Please return each line of the data below that contains the string "Viewport", copying the lines unchanged.

**STORED RECORDS**
══════════════════════════════
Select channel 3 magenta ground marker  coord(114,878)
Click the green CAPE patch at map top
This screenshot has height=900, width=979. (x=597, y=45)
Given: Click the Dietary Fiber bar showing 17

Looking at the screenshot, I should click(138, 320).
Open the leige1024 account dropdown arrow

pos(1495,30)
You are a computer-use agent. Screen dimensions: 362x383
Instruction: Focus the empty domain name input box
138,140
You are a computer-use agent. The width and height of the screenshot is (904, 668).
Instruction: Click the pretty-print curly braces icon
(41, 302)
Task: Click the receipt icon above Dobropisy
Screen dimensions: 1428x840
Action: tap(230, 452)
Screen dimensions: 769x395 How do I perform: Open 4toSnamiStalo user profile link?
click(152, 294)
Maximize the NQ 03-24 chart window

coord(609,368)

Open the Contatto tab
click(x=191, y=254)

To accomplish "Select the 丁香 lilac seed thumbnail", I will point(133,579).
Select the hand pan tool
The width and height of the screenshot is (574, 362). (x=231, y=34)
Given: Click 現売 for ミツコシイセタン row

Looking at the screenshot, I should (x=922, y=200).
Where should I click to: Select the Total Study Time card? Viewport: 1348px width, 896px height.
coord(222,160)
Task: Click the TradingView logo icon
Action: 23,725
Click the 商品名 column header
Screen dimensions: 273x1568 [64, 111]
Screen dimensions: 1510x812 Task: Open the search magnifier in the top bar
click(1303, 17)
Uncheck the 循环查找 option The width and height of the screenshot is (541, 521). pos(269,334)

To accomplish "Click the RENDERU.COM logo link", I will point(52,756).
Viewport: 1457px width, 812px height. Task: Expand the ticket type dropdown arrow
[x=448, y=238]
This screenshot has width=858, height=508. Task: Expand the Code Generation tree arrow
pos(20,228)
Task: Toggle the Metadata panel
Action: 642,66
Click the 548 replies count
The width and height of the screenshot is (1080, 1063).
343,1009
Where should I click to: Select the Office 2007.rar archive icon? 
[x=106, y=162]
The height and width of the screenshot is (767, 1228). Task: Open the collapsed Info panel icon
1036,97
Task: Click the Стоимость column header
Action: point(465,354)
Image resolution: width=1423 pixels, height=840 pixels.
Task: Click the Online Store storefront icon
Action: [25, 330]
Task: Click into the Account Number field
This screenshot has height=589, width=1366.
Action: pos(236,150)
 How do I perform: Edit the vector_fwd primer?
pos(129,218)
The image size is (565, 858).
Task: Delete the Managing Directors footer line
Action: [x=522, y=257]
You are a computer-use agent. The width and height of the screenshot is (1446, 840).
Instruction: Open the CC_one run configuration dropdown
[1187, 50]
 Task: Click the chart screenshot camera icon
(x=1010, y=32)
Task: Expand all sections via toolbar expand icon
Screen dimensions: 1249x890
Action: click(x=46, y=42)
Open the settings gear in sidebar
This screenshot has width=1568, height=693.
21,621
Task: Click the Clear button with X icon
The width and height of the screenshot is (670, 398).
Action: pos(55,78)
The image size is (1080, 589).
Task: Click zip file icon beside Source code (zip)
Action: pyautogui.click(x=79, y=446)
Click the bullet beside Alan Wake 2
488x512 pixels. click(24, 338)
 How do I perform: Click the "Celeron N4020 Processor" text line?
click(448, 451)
══════════════════════════════
**REPLY**
Where should I click to: Select the Total Study Time card? Viewport: 1348px width, 896px height.
Viewport: 1457px width, 812px height. Task: Expand the ticket type dropdown arrow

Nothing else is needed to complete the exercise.